Like I’ve said before and I’ll say it again, research is continuous. What we have so far is not the “end all” discussion. I’m going to give some of these doctors the benefit of the doubt, but the rest is most likely in it for the financial reward and thinks we, “the consumer”, are not smart enough to actually go on Pubmed, NCBI or any of the other research sites to learn more about this type of therapy and make our own decisions.
At the same time, some of us are at a certain age where we don’t have that much time left to actually resume a “quality” sex life. Sexual health will decline even further making it almost too late to even see if this could actually help as these populations of men will be in the final stages of their lives (Yes, this sounds dark… I know).

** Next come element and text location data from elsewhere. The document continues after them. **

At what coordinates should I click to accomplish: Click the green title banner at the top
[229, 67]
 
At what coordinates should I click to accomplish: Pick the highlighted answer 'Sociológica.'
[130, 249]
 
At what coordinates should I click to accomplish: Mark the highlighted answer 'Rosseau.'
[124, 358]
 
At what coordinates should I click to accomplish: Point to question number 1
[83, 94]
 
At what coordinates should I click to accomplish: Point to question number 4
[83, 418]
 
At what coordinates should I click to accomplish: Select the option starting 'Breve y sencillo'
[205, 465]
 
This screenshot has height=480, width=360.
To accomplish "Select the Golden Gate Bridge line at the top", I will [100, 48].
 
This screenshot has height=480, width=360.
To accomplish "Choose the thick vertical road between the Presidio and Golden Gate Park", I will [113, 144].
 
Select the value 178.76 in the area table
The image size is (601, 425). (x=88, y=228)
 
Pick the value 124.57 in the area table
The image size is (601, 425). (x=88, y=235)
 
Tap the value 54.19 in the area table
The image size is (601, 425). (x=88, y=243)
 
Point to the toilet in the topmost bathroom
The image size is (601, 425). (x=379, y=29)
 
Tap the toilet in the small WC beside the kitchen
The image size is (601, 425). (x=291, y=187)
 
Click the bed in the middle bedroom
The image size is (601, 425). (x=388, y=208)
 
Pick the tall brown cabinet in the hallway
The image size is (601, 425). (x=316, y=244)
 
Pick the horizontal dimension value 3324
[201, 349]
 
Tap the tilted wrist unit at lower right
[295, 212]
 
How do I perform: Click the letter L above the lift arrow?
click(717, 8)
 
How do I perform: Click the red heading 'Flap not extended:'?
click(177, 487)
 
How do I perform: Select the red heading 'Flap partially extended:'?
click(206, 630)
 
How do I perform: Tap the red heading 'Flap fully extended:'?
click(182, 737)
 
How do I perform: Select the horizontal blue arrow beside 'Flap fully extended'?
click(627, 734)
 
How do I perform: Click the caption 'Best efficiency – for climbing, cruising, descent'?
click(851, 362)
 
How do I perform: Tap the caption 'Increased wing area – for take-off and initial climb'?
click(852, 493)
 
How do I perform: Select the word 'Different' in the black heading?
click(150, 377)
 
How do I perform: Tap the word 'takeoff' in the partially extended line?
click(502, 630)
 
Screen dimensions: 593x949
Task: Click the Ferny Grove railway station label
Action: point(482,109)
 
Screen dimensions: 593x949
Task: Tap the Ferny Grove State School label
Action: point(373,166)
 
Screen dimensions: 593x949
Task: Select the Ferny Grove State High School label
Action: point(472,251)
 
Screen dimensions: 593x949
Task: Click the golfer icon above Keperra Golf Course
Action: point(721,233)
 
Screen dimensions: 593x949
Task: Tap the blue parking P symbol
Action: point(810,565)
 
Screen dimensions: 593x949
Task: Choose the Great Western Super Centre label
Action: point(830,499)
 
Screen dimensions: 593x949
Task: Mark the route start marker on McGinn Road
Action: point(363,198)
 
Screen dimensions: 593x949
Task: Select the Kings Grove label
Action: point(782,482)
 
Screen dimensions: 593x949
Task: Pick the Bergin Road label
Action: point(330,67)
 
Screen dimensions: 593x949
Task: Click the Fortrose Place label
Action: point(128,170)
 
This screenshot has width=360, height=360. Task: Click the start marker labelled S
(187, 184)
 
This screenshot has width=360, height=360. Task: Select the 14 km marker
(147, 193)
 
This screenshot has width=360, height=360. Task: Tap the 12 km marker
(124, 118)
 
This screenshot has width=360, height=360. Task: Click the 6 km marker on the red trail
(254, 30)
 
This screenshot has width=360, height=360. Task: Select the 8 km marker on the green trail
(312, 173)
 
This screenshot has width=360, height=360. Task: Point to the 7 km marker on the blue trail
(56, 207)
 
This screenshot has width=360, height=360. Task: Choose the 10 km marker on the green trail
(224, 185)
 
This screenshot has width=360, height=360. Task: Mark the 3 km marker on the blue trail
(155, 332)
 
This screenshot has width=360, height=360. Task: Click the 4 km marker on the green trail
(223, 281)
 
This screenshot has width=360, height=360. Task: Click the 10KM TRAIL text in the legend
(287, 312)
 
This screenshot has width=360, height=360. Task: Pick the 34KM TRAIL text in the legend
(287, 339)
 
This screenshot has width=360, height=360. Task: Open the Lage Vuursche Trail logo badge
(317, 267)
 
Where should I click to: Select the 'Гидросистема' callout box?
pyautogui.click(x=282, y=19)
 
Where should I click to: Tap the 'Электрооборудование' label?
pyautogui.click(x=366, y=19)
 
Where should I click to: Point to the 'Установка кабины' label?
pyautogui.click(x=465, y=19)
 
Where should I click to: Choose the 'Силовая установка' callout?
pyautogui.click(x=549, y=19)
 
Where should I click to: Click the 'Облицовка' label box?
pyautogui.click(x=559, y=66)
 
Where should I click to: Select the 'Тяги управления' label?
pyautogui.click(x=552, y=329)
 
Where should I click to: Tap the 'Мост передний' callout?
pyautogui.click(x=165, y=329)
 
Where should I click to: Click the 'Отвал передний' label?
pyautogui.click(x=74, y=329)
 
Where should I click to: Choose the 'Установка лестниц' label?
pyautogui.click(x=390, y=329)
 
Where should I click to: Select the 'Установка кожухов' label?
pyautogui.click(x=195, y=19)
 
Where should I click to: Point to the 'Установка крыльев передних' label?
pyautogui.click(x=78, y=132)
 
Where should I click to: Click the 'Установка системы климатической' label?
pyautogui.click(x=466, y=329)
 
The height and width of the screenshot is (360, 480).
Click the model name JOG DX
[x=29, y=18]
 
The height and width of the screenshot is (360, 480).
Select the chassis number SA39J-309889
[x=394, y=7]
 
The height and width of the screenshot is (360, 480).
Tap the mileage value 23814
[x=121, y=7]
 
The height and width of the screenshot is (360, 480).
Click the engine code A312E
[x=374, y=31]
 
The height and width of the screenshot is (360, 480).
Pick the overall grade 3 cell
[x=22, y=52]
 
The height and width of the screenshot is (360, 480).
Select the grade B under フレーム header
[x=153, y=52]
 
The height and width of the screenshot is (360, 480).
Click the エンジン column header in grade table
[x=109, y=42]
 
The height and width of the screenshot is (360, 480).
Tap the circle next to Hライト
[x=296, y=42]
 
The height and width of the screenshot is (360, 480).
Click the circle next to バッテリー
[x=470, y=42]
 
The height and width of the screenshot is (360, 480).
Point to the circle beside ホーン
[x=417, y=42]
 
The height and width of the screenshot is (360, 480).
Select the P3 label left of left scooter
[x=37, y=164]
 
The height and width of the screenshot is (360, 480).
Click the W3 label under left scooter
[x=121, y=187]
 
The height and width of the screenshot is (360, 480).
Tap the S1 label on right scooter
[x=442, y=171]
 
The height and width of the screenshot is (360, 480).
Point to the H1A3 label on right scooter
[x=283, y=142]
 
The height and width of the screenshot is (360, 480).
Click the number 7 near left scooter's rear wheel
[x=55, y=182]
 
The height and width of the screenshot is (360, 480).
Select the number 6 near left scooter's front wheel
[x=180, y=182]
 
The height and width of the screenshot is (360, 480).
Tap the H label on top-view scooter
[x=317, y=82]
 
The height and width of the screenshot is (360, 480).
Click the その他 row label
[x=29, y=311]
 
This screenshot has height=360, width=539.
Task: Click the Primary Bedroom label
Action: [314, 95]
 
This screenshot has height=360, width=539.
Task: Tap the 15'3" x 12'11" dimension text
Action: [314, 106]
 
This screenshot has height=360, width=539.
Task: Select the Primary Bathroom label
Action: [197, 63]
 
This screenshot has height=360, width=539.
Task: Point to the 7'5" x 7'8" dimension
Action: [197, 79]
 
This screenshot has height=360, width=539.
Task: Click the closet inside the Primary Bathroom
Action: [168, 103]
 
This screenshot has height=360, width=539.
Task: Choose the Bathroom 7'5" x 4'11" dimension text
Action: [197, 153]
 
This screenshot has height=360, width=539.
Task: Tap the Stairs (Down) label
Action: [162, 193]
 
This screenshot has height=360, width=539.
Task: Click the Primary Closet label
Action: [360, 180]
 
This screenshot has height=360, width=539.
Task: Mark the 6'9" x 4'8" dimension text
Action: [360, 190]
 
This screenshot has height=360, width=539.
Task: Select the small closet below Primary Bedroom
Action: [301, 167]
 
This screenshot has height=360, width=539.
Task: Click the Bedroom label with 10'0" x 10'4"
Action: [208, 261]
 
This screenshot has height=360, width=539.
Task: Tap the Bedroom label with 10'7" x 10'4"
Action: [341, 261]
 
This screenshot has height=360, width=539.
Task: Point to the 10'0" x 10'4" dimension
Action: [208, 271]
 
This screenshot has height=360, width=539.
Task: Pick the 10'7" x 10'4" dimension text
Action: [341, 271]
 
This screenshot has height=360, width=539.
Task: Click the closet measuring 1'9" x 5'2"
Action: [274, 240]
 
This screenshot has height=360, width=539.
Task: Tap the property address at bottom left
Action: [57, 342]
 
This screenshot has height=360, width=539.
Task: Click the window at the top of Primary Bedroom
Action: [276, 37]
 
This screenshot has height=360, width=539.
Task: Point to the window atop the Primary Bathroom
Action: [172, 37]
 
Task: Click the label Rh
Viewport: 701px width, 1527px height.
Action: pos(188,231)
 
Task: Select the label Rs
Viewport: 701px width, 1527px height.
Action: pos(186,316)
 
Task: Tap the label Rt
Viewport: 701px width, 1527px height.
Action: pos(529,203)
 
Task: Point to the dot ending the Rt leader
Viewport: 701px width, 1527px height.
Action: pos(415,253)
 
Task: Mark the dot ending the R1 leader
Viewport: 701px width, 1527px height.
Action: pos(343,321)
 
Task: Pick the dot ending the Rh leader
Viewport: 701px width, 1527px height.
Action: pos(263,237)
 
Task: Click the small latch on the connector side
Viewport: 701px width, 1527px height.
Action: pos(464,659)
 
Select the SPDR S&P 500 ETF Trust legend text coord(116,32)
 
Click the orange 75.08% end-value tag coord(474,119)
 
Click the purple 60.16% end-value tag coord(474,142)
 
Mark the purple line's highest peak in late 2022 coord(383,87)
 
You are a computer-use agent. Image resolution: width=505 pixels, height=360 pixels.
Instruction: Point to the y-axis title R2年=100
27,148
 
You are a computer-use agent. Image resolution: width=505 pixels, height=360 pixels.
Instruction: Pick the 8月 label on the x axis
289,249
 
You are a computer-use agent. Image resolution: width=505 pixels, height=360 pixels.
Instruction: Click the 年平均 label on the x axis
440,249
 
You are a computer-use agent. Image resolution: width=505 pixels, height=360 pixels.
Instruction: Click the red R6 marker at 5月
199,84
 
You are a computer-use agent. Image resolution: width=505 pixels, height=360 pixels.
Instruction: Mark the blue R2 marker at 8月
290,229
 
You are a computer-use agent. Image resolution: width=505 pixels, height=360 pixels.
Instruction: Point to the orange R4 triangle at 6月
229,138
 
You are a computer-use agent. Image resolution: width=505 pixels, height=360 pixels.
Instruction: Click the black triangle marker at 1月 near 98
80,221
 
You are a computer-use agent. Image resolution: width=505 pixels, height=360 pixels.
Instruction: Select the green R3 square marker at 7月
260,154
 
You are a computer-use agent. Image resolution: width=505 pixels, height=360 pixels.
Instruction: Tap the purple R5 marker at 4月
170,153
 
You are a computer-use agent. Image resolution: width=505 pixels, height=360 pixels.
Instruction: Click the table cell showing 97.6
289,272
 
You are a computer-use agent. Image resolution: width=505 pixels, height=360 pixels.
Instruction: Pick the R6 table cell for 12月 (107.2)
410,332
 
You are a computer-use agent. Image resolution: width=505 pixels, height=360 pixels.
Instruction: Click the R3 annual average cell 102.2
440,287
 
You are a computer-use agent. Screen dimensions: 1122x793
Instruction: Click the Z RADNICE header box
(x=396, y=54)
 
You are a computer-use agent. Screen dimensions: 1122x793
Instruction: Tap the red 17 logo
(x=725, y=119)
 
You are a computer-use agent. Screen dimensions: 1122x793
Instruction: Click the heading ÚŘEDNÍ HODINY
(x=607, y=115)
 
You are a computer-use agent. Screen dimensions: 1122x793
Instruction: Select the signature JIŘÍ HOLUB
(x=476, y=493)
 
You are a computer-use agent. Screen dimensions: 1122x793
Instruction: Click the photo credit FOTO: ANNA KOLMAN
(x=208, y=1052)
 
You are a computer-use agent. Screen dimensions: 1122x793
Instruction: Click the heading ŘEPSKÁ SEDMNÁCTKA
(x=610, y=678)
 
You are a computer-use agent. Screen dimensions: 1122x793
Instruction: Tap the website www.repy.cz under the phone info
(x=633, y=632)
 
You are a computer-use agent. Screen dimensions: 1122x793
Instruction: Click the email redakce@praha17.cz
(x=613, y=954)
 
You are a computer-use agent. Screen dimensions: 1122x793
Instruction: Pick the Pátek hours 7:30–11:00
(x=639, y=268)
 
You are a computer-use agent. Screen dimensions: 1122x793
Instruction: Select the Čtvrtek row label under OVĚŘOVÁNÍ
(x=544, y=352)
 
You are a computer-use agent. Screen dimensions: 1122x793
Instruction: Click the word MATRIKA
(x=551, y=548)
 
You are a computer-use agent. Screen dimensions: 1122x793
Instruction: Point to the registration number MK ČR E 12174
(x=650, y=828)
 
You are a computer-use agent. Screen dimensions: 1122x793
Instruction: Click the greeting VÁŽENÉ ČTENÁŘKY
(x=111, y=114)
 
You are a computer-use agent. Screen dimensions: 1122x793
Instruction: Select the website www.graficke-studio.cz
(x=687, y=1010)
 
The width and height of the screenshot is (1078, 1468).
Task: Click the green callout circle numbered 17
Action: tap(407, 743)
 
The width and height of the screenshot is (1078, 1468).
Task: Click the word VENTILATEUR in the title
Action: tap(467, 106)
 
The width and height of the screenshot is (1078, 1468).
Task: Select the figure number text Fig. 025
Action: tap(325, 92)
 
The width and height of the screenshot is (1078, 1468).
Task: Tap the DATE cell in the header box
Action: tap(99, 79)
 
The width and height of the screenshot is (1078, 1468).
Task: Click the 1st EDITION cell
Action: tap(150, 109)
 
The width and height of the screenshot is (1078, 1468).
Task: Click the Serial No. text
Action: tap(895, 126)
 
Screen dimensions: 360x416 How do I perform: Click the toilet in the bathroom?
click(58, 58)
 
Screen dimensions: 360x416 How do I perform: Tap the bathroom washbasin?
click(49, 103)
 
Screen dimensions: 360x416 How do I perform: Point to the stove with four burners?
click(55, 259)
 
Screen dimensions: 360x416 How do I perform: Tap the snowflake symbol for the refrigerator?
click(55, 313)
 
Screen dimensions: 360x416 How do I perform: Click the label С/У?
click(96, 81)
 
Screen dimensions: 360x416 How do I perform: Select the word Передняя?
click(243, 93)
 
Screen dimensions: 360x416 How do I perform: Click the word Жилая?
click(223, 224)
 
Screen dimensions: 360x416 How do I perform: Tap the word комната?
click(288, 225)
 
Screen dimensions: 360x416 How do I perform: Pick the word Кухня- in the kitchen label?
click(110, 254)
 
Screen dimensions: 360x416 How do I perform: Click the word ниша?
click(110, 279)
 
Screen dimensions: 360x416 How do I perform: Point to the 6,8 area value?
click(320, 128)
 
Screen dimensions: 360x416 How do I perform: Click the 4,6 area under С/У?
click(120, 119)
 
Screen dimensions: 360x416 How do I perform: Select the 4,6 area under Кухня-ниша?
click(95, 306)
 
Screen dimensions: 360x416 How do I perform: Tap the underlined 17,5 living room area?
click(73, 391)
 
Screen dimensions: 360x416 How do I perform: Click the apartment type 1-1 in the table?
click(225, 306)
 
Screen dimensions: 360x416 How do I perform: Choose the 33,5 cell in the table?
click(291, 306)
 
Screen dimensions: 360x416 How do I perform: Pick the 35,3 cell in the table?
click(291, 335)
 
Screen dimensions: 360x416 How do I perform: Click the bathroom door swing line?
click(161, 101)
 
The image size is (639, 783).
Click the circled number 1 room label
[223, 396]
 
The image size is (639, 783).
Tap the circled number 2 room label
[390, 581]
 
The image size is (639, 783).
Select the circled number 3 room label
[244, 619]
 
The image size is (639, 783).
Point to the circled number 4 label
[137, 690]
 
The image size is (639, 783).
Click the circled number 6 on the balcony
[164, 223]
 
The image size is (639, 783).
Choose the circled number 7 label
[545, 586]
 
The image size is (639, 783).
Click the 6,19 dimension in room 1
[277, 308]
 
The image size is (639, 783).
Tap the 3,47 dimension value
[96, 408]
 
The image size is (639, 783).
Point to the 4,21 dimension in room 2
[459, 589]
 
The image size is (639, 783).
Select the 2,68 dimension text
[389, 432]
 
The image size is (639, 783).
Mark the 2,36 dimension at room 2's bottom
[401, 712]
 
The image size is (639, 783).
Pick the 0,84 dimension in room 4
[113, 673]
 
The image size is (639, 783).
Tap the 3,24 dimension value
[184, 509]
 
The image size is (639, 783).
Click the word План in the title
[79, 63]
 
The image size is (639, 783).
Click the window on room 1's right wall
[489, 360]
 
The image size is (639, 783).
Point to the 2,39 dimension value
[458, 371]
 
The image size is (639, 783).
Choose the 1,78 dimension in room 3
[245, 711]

What About At-Home Shockwave Devices? Is There Any Science Showing That We Are Ready For Those?
What you should expect is a rise and fall of "fake" at-home shockwave devices in the next 5-10 years (just speculating). There are plenty of marketed “shockwave” devices floating around on the internet on Amazon, Walmart, eBay, Aliexpress, and other places where the descriptors are not accurate at all.
Let me teach you guys about “Drop shipping” in a blog post I wrote about fake at-home shockwave devices to watch out for. I bet you 5 bucks that a guy or woman in their basement who is listing products and devices on eBay has NO IDEA what Shockwave therapy is and is copying and pasting whatever description they find online to gain maximum reach for their listing.
The point is… Don’t fall for these 3rd party sites that offer these devices that have not been regulated or registered with the FDA. You literally get what you pay for.
The Only Li-ESWT Device On The Market For Home Use Is The Phoenix
Currently, the only at-home Li-ESWT on the market is The Phoenix. Their device is currently being regulated by the FDA and is registered as a medical device on their website.
It has also been out since 2019/2020 and has gained a lot of traction and credibility from hundreds of reviews of The Phoenix, 3rd party reviewers, as well as partnering urologists that use The Phoenix in their clinics. They also have a protocol created by their partnered urologist named Dr. Paul Thompson, which is designed to maximize results.
Closing Thoughts Of My Research On Shockwave Therapy For ED & What The Future Holds
I am a glass half full type of guy. I believe there is strong research on this type of therapy. But we just need more of a uniformed approach and additional randomized/double blind studies.
Protocols for each and every device
MORE research on both energy signatures and the different wave types (more radial and focus wave studies)
How this treatment option should be marketed considering there are multiple phrases for this treatment that contributes to more confusion
For this reason, I am hopeful this type of therapy will become FDA approved in the U.S. in the near future and we’ll have more specific protocols for each brand of device out there, including data from at-home devices like The Phoenix.
I am also well aware that I didn’t answer every question entirely as again, there is conflicting information online about the mechanisms behind what shockwaves actually do and the limited information on radial wave therapy.
At the same time, there is a lot of noise among the medical community as we saw in an article from The Philadelphia Inquirer. Which was referenced in my comparison of radial and focus shockwave therapies about the optimism of some doctors and the pessimism of others who would rather push PED5i’s and injectables (trimix) rather than help bring men a treatment option that could potentially help reverse the leading cause of ED (vascular ED).
Lastly, I may not be the first, but I will definitely not be the last to write on this topic. I just hope anyone reading this will see hope in the research and the possibility of this becoming a regular treatment option in the future. As for you content scrapers, I dare you to rewrite this whole thing (I have eyes everywhere and will virtually “jab, cross, hook” you).